The actual cost of serving a client depends critically on the server’s indices being optimally constructed. These characteristics are hidden in a database and are not easily inspected by anyone but the database administrator.
Store And Forward is Often Better in Practice
“Store and Forward” is a term we will use here to denote technologies that deal with data on receipt, in contrast to simply storing the data and awaiting clients’ polls. Real-time systems such as the GTS get around the retrieval expense problem by storing and forwarding at the same time. When a datum is received, a table of interested parties is consulted, and then the forwarding is done based on the data already “retrieved”.
The cost to forward an item to a given client is closer to O( log N ).
This works as an optimization because one is forwarding the message at exactly the time it is received, so the entire lookup and search process is skipped for all those known consumers. For comparison, the polling web standards standardizes the cost of search at every polling interval.
The cost of the search is highly variable and not under server control. Poorly structured queries (e.g. by station, and then time) can result in an N*log(N) query or even N-squared complexity.
This is especially acute for weather alert information, where a high polling frequency is a business need, but the volume of data is relatively low (alerts are rare). In such cases the polling data can be 10 times or even 100 times the amount of data transfer needed to send the warnings themselves.
In practice, the load on servers with large real-time flows to many clients will be orders of magnitude lower with a real push technology, such as the traditional GTS, than supporting the same load with Internet Push technologies. A separate but related cost of polling is the bandwidth for the polling data. By forwarding notifications on receipt, rather than having to service polls, one reduces overall load, eliminating the vast majority of read traffic.

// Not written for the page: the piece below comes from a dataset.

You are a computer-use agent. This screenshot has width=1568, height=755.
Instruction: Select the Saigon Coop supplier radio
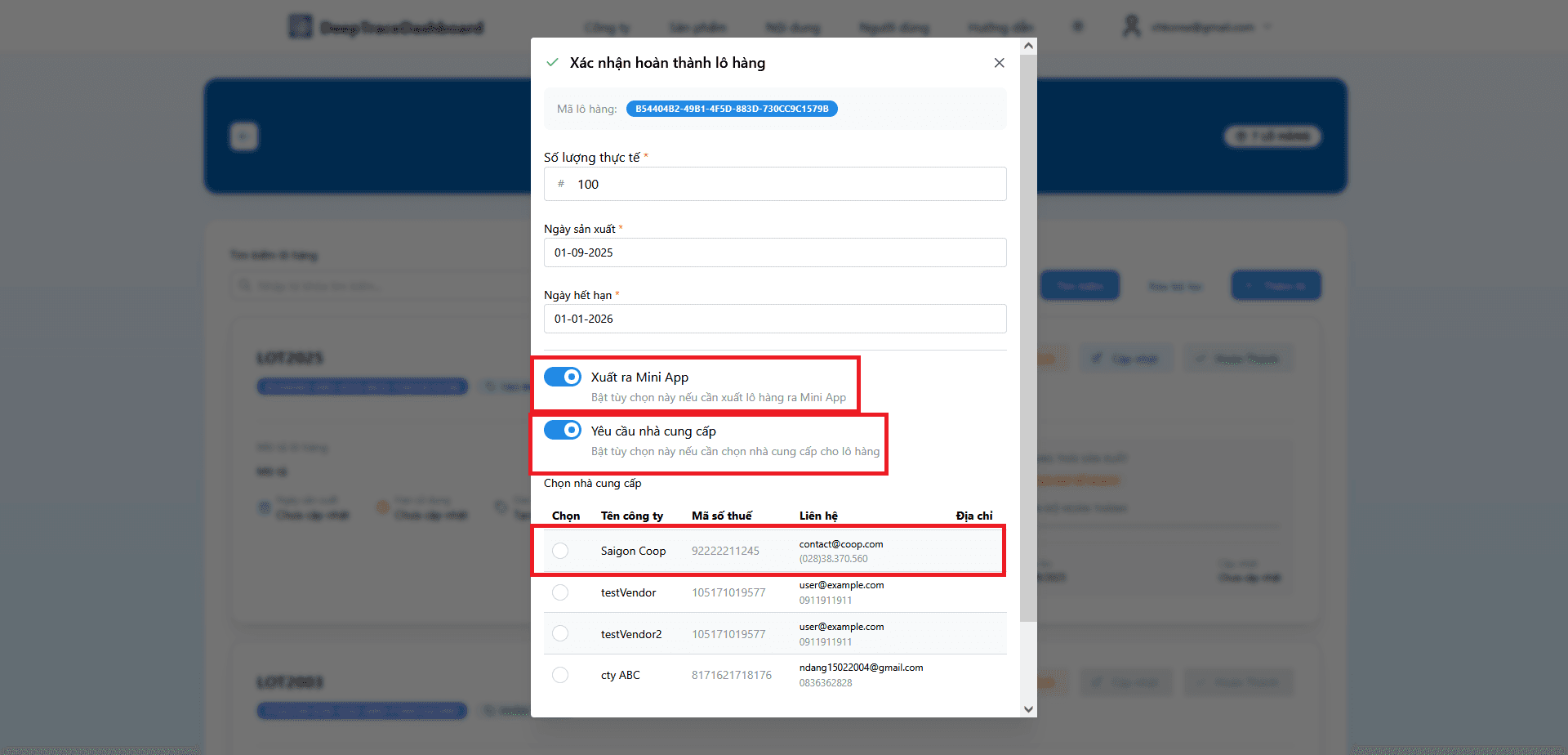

A real-world example of bandwidth savings, from 2015, would be that of a German company that began retrieving NWP outputs from the Canadian datamart using web-scraping (periodic polling of the directory.) When they transitioned to using the AMQP push method, the total bytes downloaded went from 90 Gbytes/day to 60 Gbytes per day for the same data obtained. 30 GBytes/day was just (polling) information about whether new model run outputs were available.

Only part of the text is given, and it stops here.